## TASK
Check each line of the entries below for the string "checkbox"; copy every line where it appears.
**** RAW DATA
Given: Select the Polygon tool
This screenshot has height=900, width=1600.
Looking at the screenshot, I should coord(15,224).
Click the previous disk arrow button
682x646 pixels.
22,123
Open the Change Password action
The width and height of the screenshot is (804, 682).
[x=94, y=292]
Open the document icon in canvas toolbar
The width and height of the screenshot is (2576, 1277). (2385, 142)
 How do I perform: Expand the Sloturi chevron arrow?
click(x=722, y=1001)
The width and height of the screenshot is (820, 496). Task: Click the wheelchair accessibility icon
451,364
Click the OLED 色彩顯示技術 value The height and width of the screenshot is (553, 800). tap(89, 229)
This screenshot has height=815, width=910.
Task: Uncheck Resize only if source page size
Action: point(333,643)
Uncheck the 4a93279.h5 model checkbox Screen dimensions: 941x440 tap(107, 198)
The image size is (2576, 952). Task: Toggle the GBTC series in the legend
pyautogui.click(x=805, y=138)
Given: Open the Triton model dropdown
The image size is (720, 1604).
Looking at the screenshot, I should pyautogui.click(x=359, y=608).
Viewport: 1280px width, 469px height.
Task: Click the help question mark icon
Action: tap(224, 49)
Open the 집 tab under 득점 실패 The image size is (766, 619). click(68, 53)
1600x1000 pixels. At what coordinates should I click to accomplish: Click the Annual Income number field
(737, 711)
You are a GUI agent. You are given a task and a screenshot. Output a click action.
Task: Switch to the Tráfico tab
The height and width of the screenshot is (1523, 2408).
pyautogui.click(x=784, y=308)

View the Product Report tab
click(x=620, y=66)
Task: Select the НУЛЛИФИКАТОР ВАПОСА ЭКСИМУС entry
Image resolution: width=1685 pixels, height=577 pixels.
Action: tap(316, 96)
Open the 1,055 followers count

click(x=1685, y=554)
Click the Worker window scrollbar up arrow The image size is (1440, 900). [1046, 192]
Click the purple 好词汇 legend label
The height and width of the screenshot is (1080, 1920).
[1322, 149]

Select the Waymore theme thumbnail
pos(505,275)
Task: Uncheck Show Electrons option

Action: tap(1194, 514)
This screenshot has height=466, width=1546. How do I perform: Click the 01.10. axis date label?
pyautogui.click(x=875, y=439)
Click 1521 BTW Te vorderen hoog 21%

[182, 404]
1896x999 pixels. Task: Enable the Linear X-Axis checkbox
********
## FINISHED EXERCISE
Uncheck the 4a93279.h5 model checkbox Screen dimensions: 941x440 tap(107, 198)
1896x999 pixels. Task: Enable the Linear X-Axis checkbox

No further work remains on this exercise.